▶ [Passage provided]

****************

Above all . . . It's an interesting phrase. It means more than anything else; it means higher than anything else. Nothing is more important or should receive more attention.
So when Peter uses this phrase, after 4-plus chapters of amazing insight and guidance, I pay attention to what's next. And what's next is . . . Love.
1 Peter 4:8: "Above all, love each other deeply, because love covers over a multitude of sins."
Hmmm . . . Whose sins? Mine? If I love my brothers and sisters deeply, does that hide or minimize my own sins? If so, is that just the sins I commit against that person, or any sins? It makes some sense to me that my loving behavior toward, say, my wife would counter-balance some of the sins I commit against her.
But maybe my loving behavior will cover the other person's sins. Maybe love enables me to overlook the bad in someone and see only the good. Maybe by loving them, I make their sins not matter, in the sense that those sins will not result in broken fellowship among the believers.
I think both are probably true. I think we have no idea how powerful love really is, for both the giver and receiver.

****************

▶ [Exercise objective]
In the reflection on 1 Peter 4:8, update the section starting at "Above all ." and ending at "is . . . Love." by replacing "phrase" with "expression".

▶ [Dataset]
****************

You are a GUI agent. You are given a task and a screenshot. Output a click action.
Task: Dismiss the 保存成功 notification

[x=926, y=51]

****************

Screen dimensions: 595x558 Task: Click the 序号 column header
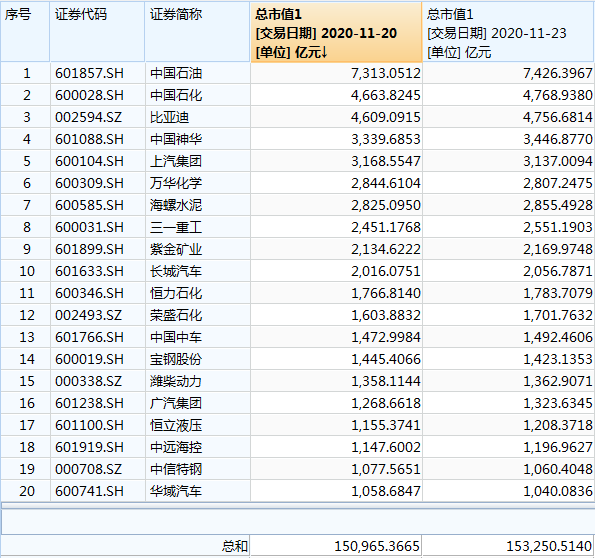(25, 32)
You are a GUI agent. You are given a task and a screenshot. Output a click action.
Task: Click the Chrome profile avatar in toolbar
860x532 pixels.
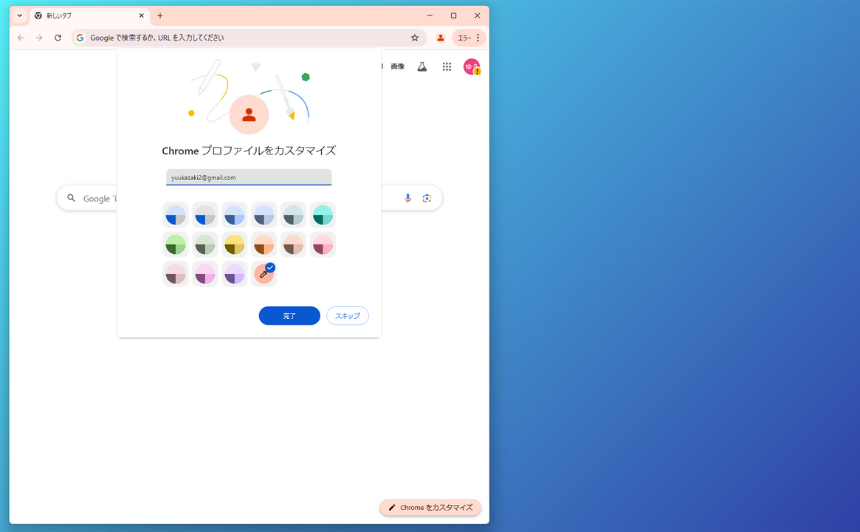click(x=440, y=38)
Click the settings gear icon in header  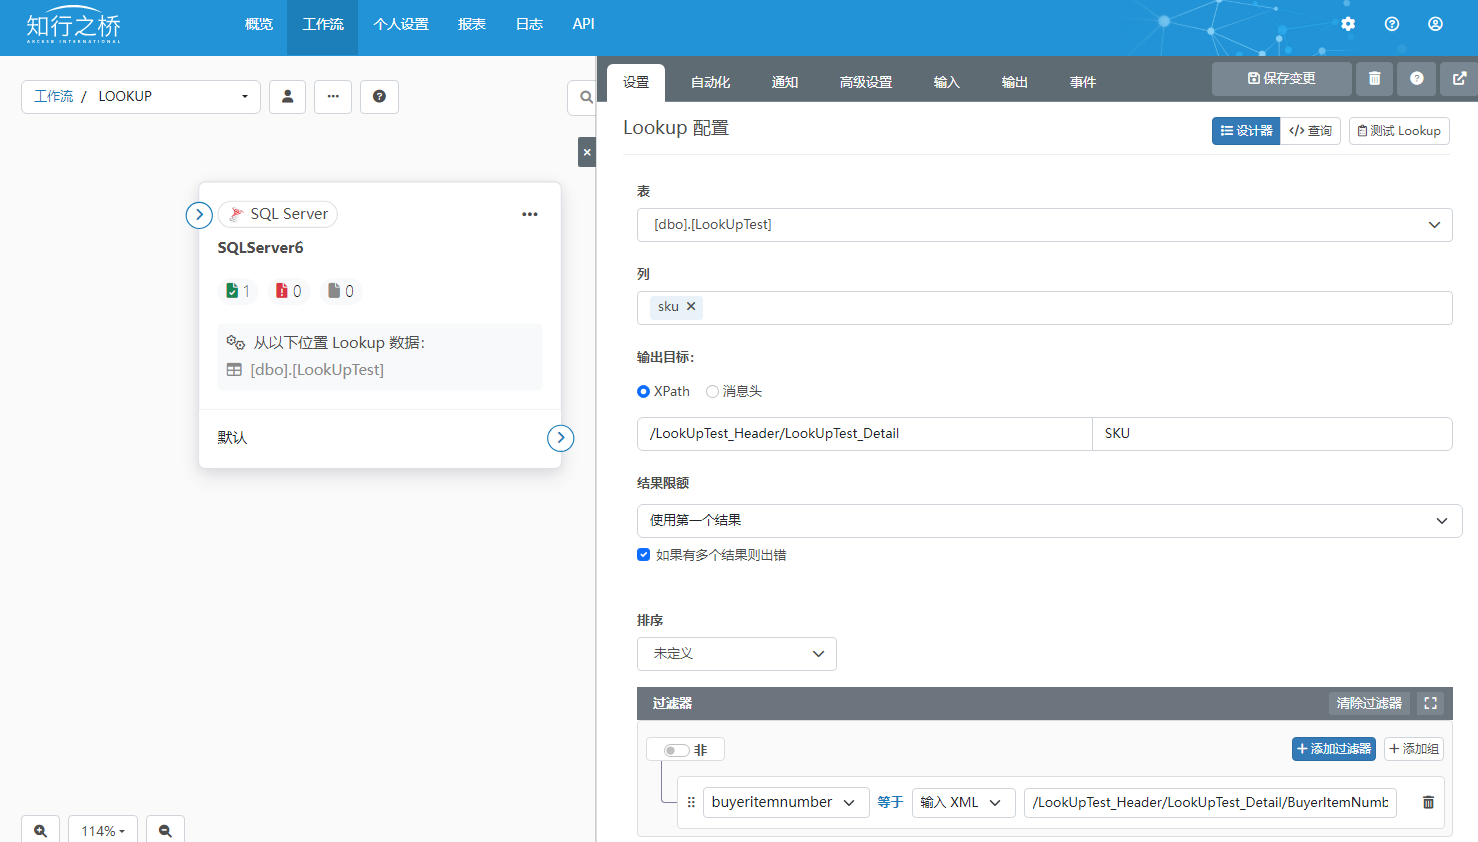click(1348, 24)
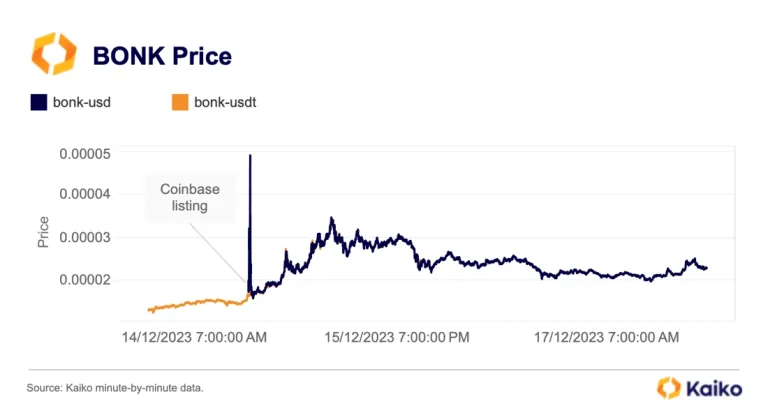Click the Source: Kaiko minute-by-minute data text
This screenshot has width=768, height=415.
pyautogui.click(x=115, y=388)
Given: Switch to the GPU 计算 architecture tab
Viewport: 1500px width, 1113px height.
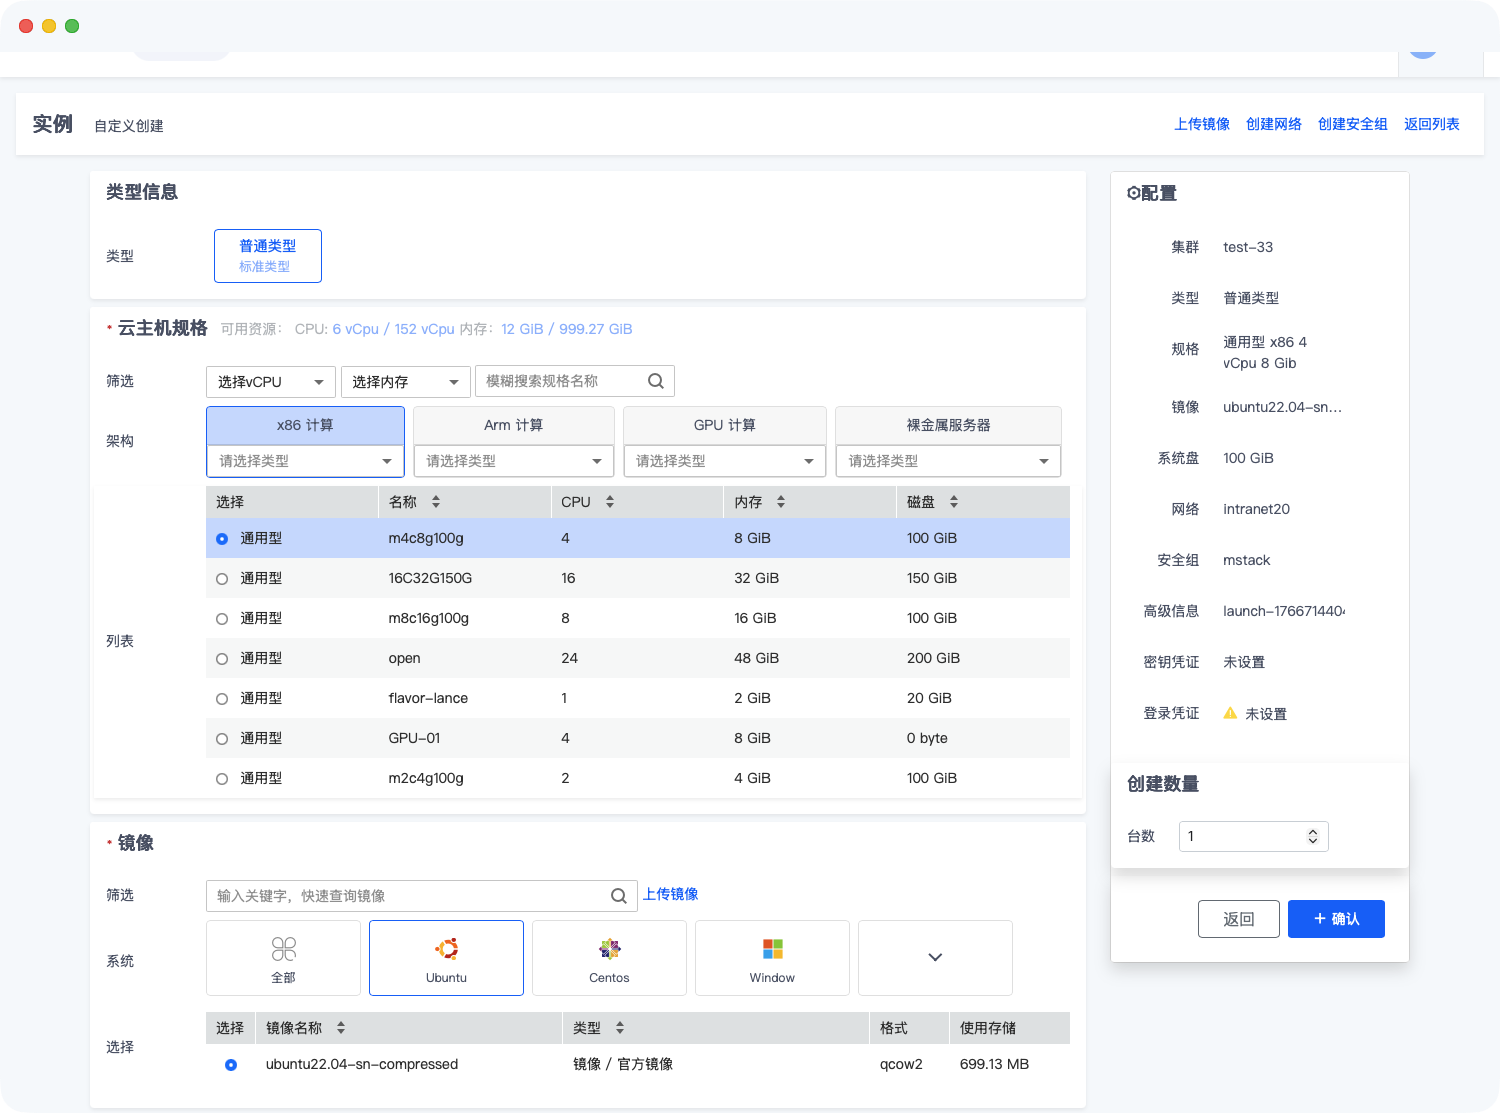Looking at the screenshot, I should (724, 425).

****************

▶ [Your solution]
Above all . . . It's an interesting expression. It means more than anything else; it means higher than anything else. Nothing is more important or should receive more attention.
So when Peter uses this expression, after 4-plus chapters of amazing insight and guidance, I pay attention to what's next. And what's next is . . . Love.